The Pennsylvania Supreme Court reversed the conviction in a 79-page opinion.  It was not an easy decision to make. 

We do not dispute that this remedy is both severe and rare. But it is warranted here, indeed compelled. … Society’s interest in prosecution does not displace the remedy due to constitutionally aggrieved persons. 

What makes this case so unique is that there is nothing in the opinion that talks about Cosby’s guilt or innocence. There was no claim that the jury erred in finding Cosby guilty of sexual assault. Rather, the Court emphasized that prosecutors, even with all of their discretion, may not take away one’s Constitutional rights by later deciding to bring charges.

This case illustrates why justice is never an easy matter. Cosby’s new-found freedom does not come with innocence. And we should take solace in that.

Friday, July 2, 2021

It Helps if You Actually Read the Indictment

There is a lot to unpack from the indictments Thursday of Allen Weisselberg and the Trump Organization. As I always say, remember that an indictment is not proof of guilt. That is why there are pre-trial motions and ultimately a trial on the merits.

At this stage of the proceedings, you can expect a lot of posturing. Remember that none of what the lawyers and political pundits say is relevant to the proceedings. In particular, you should disregard “whataboutism.” If I’m a line of 20 speeding cars and I’m the one who gets pulled over, it is no defense to go in front of a judge and say “others were speeding too.” It is also no defense to say that I’m a Democrat and the arresting officer was a Republican. The correct, and only, defense is that I was not speeding.

Much of the initial defense and media focus is on the treatment of “fringe benefits.” The argument is that this a gray area in the tax code and a great many businesses reward their most valued employees in the same way. Therefore, the defendants here are being singled out for doing what a lot of others are also doing.

If these fringe benefits are, in fact a gray area, would you, as a large organization want to take the chance (over a period of more than 10 years) that you and your employees could be criminally liable?

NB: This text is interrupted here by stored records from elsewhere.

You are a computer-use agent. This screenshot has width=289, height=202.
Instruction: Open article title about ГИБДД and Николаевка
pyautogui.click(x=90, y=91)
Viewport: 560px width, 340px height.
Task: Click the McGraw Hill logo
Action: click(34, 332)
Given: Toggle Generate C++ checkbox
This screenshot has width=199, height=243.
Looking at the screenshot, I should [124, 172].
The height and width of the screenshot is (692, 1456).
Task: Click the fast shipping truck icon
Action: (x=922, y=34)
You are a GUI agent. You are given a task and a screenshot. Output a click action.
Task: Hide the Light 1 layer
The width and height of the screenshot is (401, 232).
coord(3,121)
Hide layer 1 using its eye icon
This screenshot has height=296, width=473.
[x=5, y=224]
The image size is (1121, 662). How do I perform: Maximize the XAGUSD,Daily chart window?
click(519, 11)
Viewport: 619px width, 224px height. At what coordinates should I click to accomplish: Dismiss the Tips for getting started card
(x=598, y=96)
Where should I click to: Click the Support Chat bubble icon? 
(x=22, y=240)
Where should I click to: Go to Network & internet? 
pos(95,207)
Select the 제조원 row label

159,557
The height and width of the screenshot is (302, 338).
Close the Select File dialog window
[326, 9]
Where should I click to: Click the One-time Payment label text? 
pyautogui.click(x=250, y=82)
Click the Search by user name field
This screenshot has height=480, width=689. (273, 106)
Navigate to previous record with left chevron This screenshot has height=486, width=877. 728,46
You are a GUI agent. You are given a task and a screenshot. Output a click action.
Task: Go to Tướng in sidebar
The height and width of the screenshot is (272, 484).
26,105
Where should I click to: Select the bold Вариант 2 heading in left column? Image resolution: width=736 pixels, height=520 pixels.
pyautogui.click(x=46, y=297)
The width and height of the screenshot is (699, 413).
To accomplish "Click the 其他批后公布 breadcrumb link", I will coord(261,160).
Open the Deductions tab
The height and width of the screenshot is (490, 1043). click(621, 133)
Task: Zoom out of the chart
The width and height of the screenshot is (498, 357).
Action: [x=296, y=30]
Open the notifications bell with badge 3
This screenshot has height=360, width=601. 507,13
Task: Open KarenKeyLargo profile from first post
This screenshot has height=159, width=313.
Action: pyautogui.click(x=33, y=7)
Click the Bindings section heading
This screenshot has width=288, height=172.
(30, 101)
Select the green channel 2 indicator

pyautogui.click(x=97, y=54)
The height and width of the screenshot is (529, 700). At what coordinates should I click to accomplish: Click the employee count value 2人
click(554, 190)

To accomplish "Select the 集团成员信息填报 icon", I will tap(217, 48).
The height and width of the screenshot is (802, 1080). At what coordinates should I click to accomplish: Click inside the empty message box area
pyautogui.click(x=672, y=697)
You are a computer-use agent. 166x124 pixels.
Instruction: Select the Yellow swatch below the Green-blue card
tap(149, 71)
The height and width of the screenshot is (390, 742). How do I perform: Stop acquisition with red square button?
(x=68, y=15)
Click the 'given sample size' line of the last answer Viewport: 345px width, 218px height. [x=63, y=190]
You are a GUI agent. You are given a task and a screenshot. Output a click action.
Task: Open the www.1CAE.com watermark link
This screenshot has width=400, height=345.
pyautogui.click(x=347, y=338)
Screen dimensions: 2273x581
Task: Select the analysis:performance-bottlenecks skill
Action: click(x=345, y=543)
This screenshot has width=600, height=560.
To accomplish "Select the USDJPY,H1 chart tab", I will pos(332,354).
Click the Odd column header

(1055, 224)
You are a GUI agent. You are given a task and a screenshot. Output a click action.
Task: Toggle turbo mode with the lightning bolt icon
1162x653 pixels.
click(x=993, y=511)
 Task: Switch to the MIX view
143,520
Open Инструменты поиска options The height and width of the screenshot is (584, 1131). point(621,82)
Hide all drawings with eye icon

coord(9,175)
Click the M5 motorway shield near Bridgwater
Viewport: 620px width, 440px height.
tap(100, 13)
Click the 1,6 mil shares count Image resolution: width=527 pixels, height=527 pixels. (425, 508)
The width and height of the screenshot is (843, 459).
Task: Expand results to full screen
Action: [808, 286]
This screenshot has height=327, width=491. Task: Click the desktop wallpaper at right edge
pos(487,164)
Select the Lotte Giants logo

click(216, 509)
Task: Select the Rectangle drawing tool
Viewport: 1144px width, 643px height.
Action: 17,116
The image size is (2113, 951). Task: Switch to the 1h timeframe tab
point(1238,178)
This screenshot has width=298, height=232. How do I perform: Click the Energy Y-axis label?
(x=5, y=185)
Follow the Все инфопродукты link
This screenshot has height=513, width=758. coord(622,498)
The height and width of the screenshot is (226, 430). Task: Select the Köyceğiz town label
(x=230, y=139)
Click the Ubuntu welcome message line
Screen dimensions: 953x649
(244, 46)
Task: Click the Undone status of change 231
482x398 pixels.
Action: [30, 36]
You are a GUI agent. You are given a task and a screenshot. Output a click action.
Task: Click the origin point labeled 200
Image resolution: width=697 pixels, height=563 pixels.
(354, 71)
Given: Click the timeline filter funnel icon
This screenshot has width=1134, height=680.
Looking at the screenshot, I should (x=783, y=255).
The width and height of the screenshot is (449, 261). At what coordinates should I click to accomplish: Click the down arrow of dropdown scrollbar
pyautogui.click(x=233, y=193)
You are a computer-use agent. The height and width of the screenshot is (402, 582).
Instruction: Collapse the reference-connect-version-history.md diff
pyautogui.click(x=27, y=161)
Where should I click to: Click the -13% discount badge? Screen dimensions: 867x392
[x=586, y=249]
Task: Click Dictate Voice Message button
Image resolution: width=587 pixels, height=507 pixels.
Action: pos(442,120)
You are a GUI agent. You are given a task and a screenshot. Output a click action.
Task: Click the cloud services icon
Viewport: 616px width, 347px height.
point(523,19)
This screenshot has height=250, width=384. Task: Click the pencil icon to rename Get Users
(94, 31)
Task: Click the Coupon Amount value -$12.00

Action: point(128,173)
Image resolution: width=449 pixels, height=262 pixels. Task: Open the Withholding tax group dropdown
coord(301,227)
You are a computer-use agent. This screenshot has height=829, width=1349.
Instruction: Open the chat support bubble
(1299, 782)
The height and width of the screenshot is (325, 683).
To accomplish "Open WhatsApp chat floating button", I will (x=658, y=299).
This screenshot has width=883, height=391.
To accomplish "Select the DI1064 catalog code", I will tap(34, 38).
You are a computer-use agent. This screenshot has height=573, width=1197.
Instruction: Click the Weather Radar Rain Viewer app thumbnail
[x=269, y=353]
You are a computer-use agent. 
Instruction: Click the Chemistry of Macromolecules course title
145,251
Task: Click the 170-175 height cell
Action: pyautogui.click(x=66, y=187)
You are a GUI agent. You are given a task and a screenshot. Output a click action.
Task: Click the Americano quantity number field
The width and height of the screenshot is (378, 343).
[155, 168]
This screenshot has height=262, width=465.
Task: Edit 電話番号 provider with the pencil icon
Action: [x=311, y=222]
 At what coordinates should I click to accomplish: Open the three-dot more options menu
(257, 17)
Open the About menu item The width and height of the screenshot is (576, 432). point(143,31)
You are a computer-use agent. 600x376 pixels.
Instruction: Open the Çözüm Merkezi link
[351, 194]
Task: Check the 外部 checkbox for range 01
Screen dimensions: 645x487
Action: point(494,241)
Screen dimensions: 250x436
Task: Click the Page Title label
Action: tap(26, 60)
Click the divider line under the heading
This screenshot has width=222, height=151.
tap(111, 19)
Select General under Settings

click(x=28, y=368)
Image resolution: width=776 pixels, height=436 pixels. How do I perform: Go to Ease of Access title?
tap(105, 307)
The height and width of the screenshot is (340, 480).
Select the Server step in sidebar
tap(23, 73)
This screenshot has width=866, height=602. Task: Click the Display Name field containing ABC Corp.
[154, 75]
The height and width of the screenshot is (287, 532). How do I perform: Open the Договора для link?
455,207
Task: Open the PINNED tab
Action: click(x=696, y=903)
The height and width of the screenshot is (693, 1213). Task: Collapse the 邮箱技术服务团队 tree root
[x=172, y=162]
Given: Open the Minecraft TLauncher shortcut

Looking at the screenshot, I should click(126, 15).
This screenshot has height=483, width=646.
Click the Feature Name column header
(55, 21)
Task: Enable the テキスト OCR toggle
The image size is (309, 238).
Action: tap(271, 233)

Assuming that you wanted to avoid potential liability, there is a mechanism in place to protect yourself. It is to request a private letter ruling (PLR) from the IRS. These letters are issued all the time and offer specific protection to the individual or company requesting them. Most non-lawyers have not even heard of PLRs, mostly because they get little media attention and appear to be tediously dull and boring. Naturally, I enjoy reading them.

Weisselberg and the Trump Organization did not go the PLR route to protect themselves.

Back to the title of this article, it helps if you actually read the indictment. The most clearly illegal conduct, if proven, has nothing to do with fringe benefits. I’ll focus on just one of those allegations here.

Weisselberg was obviously a long-term employee of the Trump Organization. So, whether you include or exclude some of the fringe benefits, we know that he received a wage statement (W-2) that reflected his earnings during the year.  However, he also received checks as a NON-employee from Mar-a-Lago and other Trump organizations. In other words, he, as an employee of the Trump Organization, simultaneously claimed he was an independent contractor as far as Mar-a-Lago was concerned. As a non-employee, the money he received from Mar-a-Lago was reported on tax form 1099.

Why was it beneficial for Weisselberg to simultaneously be an employee and an independent contractor? The answer has to do with a special tax benefit available to independent contractors that is not available to employees. As an independent contractor, he was able to contribute to a KEOUGH plan, which is a tax-deferred pension plan.

Thus, in one pocket Weisselberg was collecting benefits associated with employment, and in another pocket he was collecting benefits for being an independent contractor. You can’t do both for the same organization.

As next steps, you can expect a number of preliminary motions from the defense. It would also not be surprising the see additional charges against Weisselberg (and perhaps other defendants) coming from the grand jury.

Regardless, this process will unfold over a series of months, not weeks.